┌─ INFORMATION

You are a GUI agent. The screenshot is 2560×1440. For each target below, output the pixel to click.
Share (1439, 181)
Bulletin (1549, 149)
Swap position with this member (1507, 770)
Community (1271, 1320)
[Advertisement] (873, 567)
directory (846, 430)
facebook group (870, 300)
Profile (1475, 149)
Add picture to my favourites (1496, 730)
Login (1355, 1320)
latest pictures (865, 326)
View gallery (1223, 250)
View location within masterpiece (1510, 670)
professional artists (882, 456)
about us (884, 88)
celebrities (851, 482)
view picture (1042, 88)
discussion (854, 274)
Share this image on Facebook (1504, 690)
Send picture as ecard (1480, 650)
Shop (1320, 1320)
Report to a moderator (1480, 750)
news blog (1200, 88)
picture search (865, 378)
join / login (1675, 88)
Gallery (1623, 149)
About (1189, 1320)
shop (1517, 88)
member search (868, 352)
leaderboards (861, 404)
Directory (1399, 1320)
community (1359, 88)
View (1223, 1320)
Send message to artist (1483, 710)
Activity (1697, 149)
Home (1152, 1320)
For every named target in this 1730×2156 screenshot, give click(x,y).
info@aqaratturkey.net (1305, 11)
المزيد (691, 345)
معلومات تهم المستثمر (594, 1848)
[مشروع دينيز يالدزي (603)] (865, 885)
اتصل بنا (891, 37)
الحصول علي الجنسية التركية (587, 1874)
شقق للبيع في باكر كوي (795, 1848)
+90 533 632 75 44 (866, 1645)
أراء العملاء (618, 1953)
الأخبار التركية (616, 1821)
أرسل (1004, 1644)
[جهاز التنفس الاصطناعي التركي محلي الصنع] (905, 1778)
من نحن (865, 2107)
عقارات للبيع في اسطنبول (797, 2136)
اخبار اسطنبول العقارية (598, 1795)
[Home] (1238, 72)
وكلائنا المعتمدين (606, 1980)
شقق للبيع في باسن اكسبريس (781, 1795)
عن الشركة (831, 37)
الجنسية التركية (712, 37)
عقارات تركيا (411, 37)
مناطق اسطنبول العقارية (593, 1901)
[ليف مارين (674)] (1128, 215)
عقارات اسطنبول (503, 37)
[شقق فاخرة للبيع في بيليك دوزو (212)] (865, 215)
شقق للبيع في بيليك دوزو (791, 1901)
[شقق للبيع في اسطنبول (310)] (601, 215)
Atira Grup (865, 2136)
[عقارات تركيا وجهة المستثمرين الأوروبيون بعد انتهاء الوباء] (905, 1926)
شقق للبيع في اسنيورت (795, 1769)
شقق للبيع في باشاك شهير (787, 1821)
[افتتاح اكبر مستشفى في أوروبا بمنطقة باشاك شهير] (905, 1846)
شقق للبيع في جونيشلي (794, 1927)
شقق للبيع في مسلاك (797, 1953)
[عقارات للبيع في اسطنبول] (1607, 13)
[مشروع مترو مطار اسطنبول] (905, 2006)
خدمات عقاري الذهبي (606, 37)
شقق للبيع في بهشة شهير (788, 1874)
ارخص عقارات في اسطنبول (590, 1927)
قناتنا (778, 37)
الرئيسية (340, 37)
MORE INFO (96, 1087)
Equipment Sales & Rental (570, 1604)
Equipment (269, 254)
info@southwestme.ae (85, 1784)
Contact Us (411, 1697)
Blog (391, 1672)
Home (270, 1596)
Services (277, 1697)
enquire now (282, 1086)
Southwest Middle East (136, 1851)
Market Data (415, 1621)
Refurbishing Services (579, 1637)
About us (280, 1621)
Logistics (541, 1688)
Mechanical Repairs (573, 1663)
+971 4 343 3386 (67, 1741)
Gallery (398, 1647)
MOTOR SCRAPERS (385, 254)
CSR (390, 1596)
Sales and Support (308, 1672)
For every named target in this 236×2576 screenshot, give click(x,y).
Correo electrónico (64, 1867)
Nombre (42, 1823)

└─

EXERCISE PROMPT
From the line containing "[شقق للبيع في اسطنبول (310)] (601, 215)" to the last line above, repeat every line exactly and nothing else.

EXERCISE RESPONSE
[شقق للبيع في اسطنبول (310)] (601, 215)
Atira Grup (865, 2136)
[عقارات تركيا وجهة المستثمرين الأوروبيون بعد انتهاء الوباء] (905, 1926)
شقق للبيع في اسنيورت (795, 1769)
شقق للبيع في باشاك شهير (787, 1821)
[افتتاح اكبر مستشفى في أوروبا بمنطقة باشاك شهير] (905, 1846)
شقق للبيع في جونيشلي (794, 1927)
شقق للبيع في مسلاك (797, 1953)
[عقارات للبيع في اسطنبول] (1607, 13)
[مشروع مترو مطار اسطنبول] (905, 2006)
خدمات عقاري الذهبي (606, 37)
شقق للبيع في بهشة شهير (788, 1874)
ارخص عقارات في اسطنبول (590, 1927)
قناتنا (778, 37)
الرئيسية (340, 37)
MORE INFO (96, 1087)
Equipment Sales & Rental (570, 1604)
Equipment (269, 254)
info@southwestme.ae (85, 1784)
Contact Us (411, 1697)
Blog (391, 1672)
Home (270, 1596)
Services (277, 1697)
enquire now (282, 1086)
Southwest Middle East (136, 1851)
Market Data (415, 1621)
Refurbishing Services (579, 1637)
About us (280, 1621)
Logistics (541, 1688)
Mechanical Repairs (573, 1663)
+971 4 343 3386 (67, 1741)
Gallery (398, 1647)
MOTOR SCRAPERS (385, 254)
CSR (390, 1596)
Sales and Support (308, 1672)
For every named target in this 236×2576 screenshot, give click(x,y).
Correo electrónico (64, 1867)
Nombre (42, 1823)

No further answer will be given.